The two healing miracles in today’s Gospel reading are examples of the transformative effects of God’s power poured out on behalf of those who believe. In the first miracle story, a woman is healed of a lifelong affliction; in the second miracle story, a young girl’s life is restored.
When I wrote about the two agrarian parables two Sundays ago, I mentioned that it is necessary to disregard our modern understanding of the organic growth of plants. Our ancestors in the faith had no grasp of the scientific concepts that we accept so readily. The two agrarian parables were intended to present images of radical, mysterious transformation rather than organic growth.
In a similar way, it is necessary to disregard our rational questions about miracles in order to understand today’s Gospel reading. None of the questions that come to our minds would have occurred to the witnesses of these two miracles. Neither Jesus nor his contemporaries would have wondered about the physiological causes of the woman’s infirmity; none of them would have been incredulous that a dead girl was restored to life.
In order to grasp the meaning of these two healing miracles, it is necessary to see them in the way that Jesus’ contemporaries saw them. To Jesus, his disciples, and the crowds, these two miracles were prophetic signs of the same sort performed by the prophet Elijah and his protégé Elisha. The witnesses to the miracles would have recognized immediately that they were the undeniable results of the exercise of God’s power. The meaning of the miraculous healings was not that the laws of nature had been superseded but that an act of Divine intervention had occurred in order to draw further attention to the proximity of the kingdom of God.
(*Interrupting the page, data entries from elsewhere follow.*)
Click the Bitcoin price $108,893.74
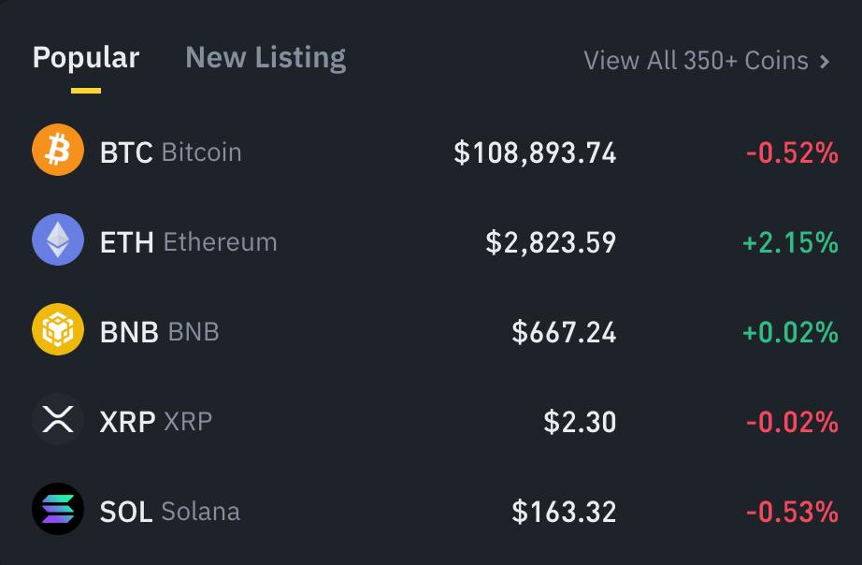The height and width of the screenshot is (565, 862). [x=535, y=152]
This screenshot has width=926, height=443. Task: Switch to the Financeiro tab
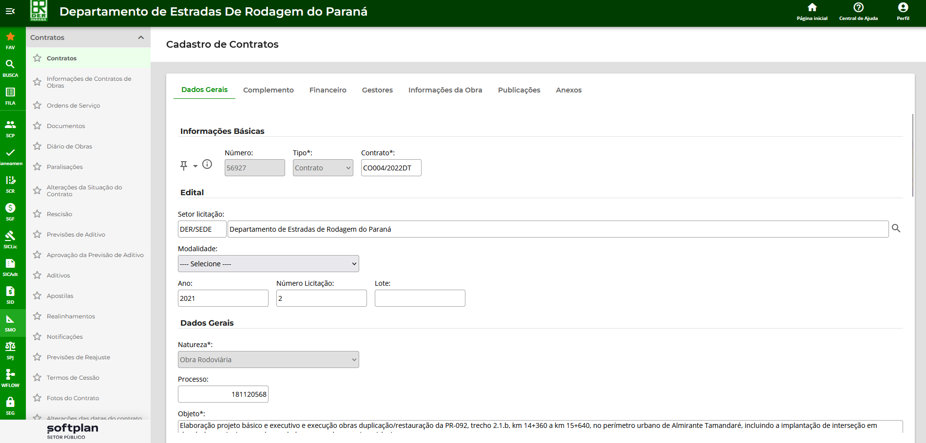[x=328, y=90]
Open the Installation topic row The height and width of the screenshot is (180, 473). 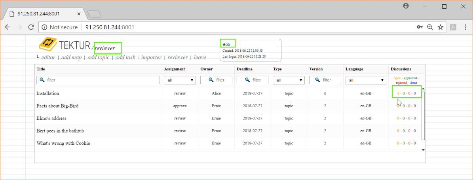[48, 93]
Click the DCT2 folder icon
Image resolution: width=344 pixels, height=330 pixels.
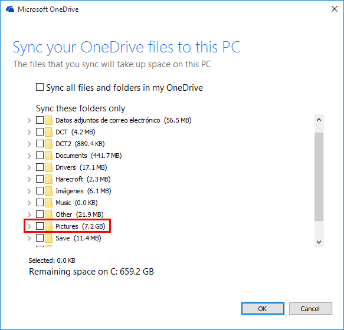point(48,144)

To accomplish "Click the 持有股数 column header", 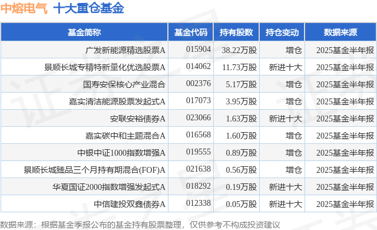I will coord(236,32).
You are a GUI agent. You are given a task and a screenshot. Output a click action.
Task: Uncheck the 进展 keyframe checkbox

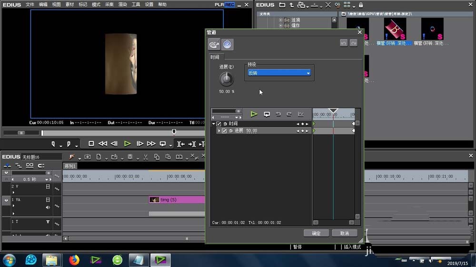click(224, 131)
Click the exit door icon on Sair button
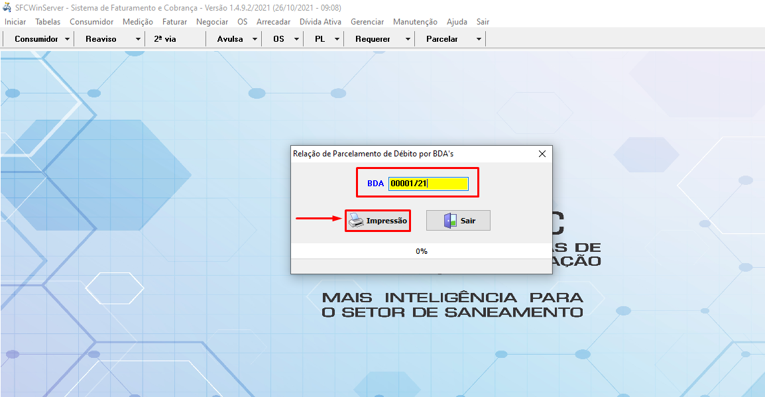 (448, 220)
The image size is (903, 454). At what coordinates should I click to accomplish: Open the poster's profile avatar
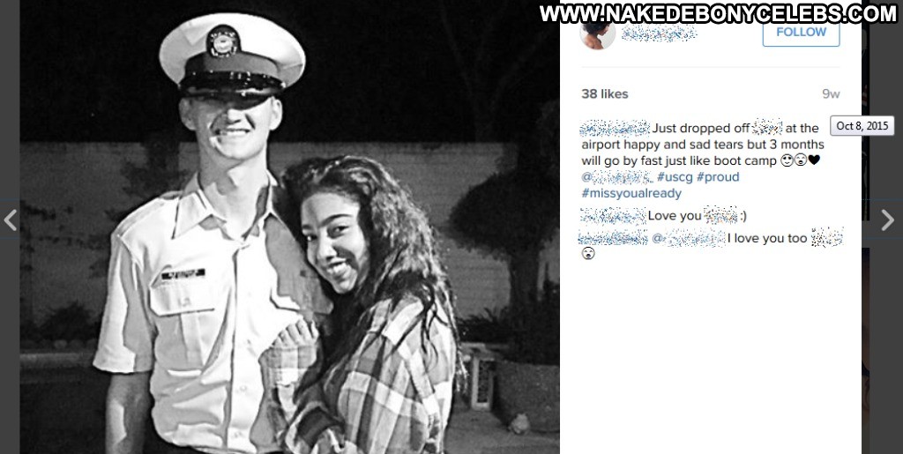597,33
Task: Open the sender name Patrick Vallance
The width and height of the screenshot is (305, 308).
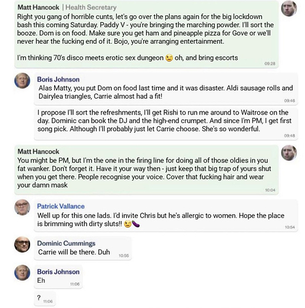Action: [x=61, y=206]
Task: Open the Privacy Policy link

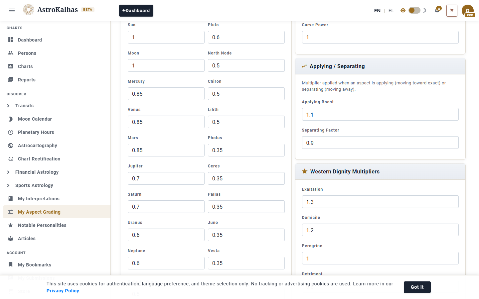Action: coord(63,291)
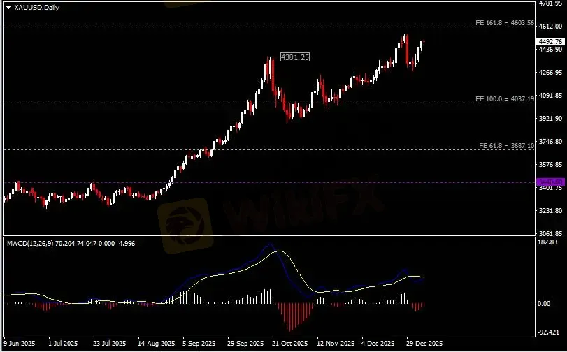Image resolution: width=567 pixels, height=352 pixels.
Task: Click the 3061.85 price scale value
Action: 550,233
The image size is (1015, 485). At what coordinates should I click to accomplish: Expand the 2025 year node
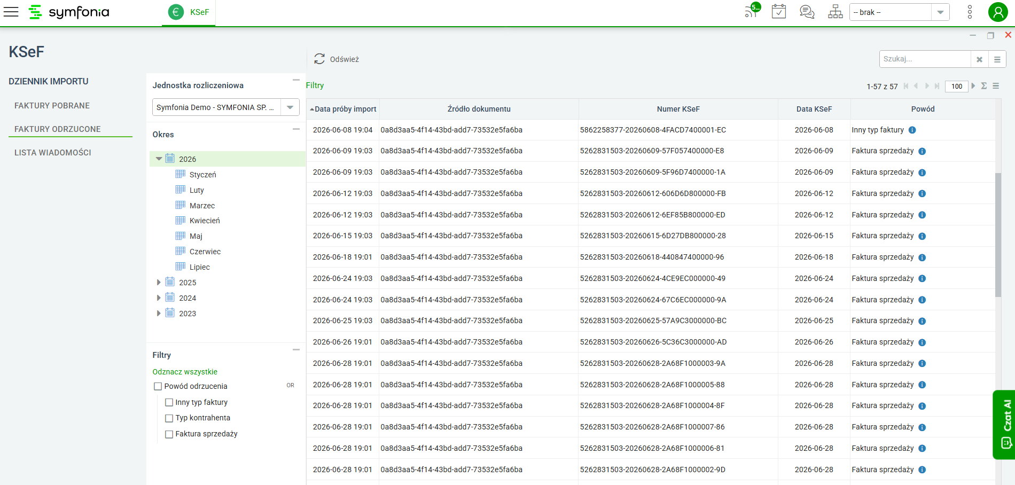pyautogui.click(x=159, y=283)
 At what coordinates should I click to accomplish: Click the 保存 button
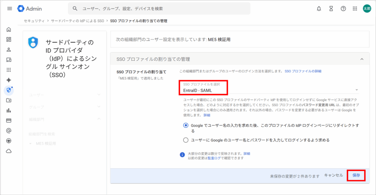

The author of the Gospel provides a clue to help his readers avoid misunderstanding these two miracles. He wrote that when the dead girl stood up, the onlookers “were utterly astounded.” (Mk. 5:42) The word used here to describe the astonishment of the witnesses to the miracle is used again at the end of the Gospel to describe the sense of awe inspired in the women who found Jesus’ tomb empty on the morning after the Sabbath. (Mk. 16:5) The intended effect of the miracles was to inspire renewed faith in the lives of those who witnessed them.
These two miracles are stories about the same sort of radical discontinuity illustrated in the two agrarian parables in chapter four of Mark’s Gospel. The woman’s physical affliction was an obstacle to living a normal life; the little girl’s death was, obviously, an even greater obstacle. The healing miracles performed by Jesus restored both the woman and the girl to normalcy; these miracles are further illustrations of the radical transformation that God promises to those who believe Jesus’ teaching.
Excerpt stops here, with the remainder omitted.